Available records
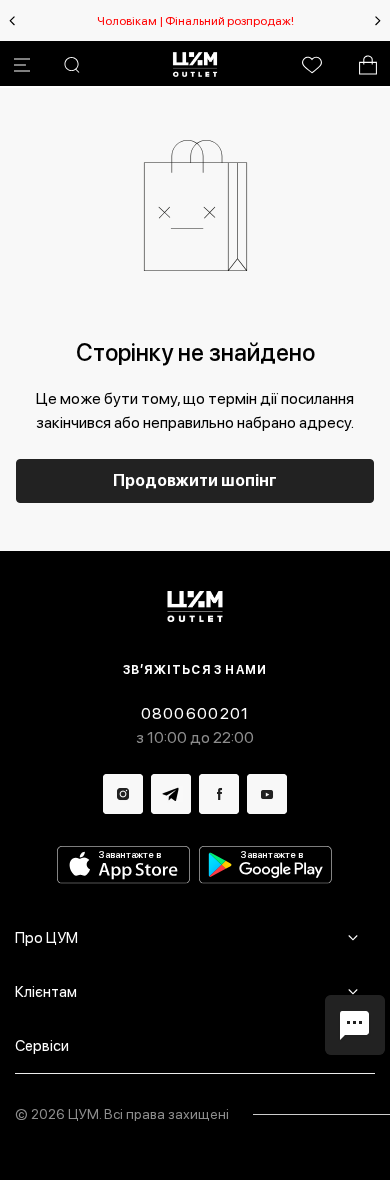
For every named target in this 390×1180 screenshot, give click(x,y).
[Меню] (22, 65)
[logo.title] (195, 606)
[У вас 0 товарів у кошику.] (368, 65)
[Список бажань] (312, 65)
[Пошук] (72, 65)
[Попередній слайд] (12, 21)
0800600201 (195, 713)
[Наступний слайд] (378, 21)
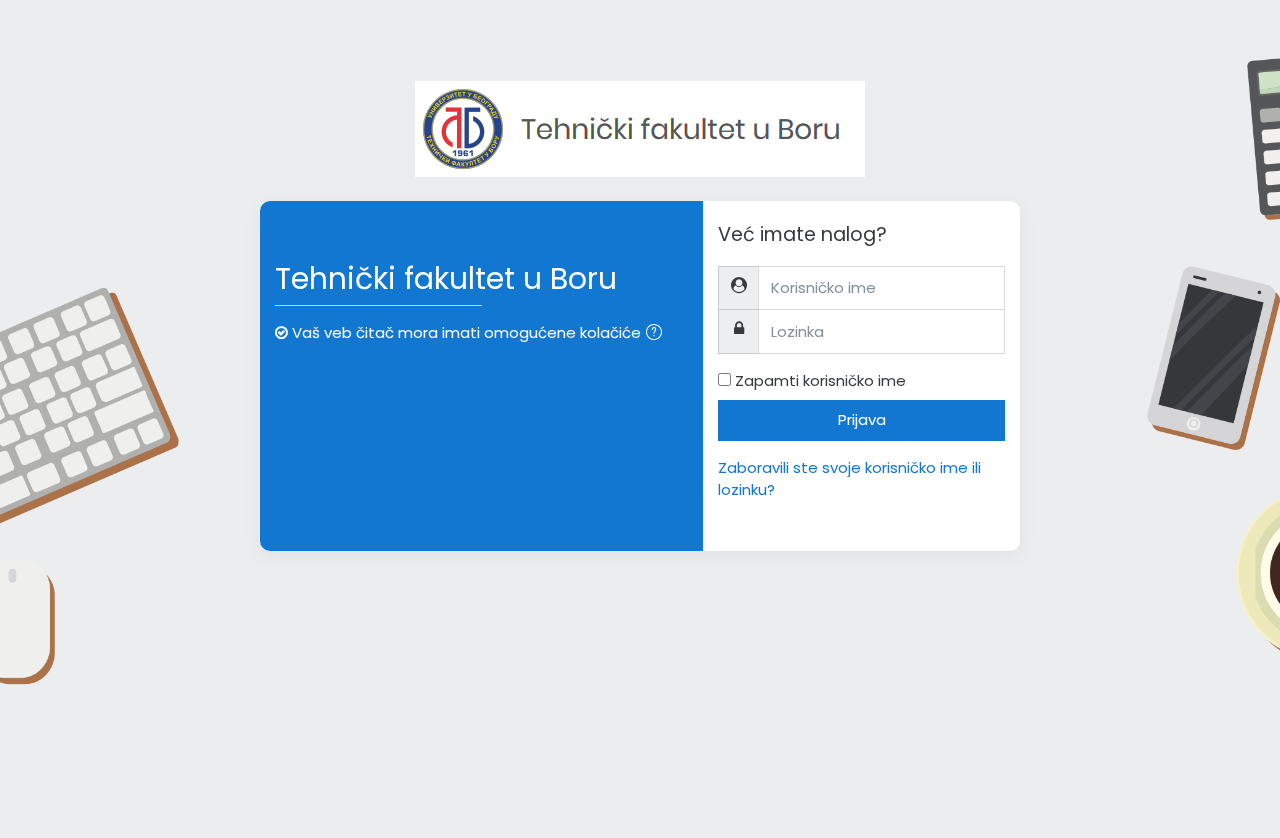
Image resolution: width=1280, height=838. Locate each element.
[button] (658, 334)
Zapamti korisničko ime (820, 380)
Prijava (862, 419)
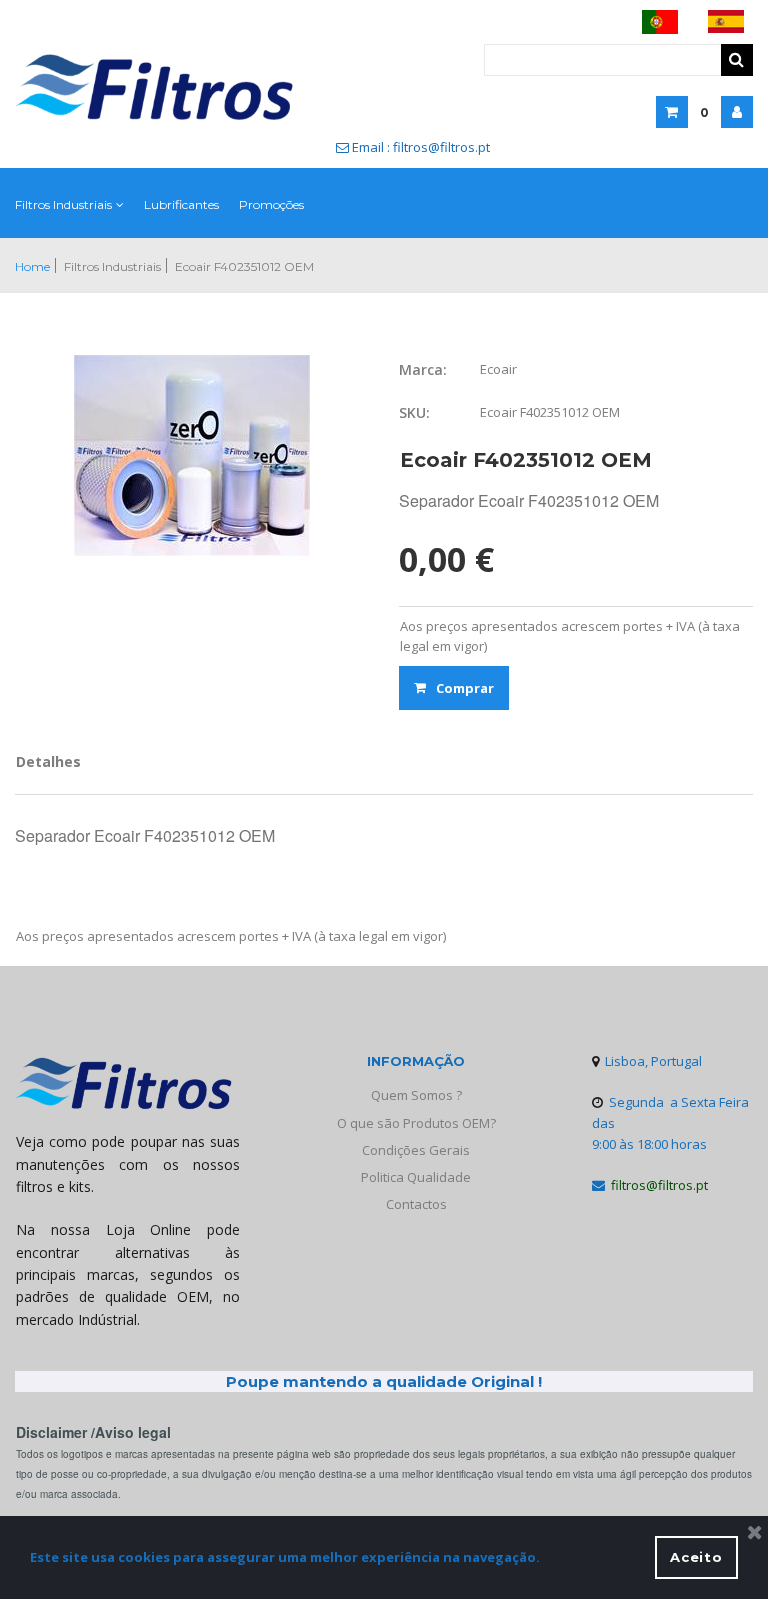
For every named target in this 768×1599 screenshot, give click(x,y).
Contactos (416, 1204)
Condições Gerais (416, 1150)
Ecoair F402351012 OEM (244, 266)
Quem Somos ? (416, 1095)
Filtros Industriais (63, 204)
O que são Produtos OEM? (416, 1123)
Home (32, 266)
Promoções (271, 204)
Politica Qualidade (416, 1177)
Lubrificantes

Instructions for the task
Go through the listing above and list every line that has the word "give".

Answer
For every named target in this 390×1180 screenshot, give click(x,y).
For every named target in this 768×1599 screenshot, give click(x,y).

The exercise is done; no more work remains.